Predicting accident severity and casualties using Random Forest models with focus on feature analysis and real-world interpretability
This project focuses on developing machine learning models to predict traffic accident severity and expected casualties. Using Random Forest algorithms, the system analyzes various traffic-related features to provide accurate predictions that can help in emergency response planning and traffic safety improvements.
The model emphasizes real-world interpretability, ensuring that predictions are not only accurate but also actionable for traffic management authorities and emergency services.

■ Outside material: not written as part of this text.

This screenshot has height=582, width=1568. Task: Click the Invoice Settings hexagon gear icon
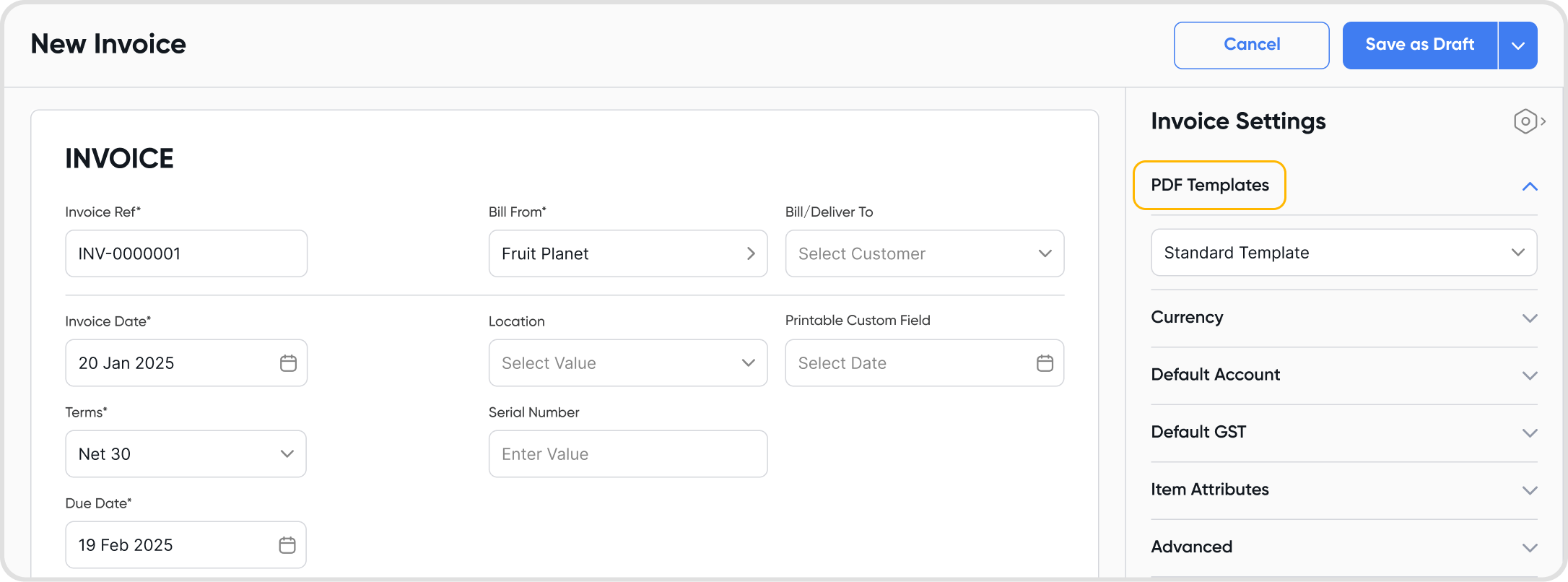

Multi-class prediction of accident severity levels based on environmental and traffic conditions
Regression model to estimate expected number of casualties for resource allocation
Comprehensive analysis of contributing factors like weather, road conditions, and time of day
Optimized for quick predictions to support emergency response systems
The model successfully identified weather conditions, time of day, and road type as the most significant factors in predicting accident severity, providing actionable insights for traffic safety planning.
The dataset had significantly more minor accidents than severe ones. Addressed using SMOTE (Synthetic Minority Over-sampling Technique) and class weight adjustment.
Ensured model predictions are explainable using SHAP values and feature importance plots, making it practical for traffic authorities to use.
Developed intelligent imputation strategies based on temporal and spatial correlations in the traffic data.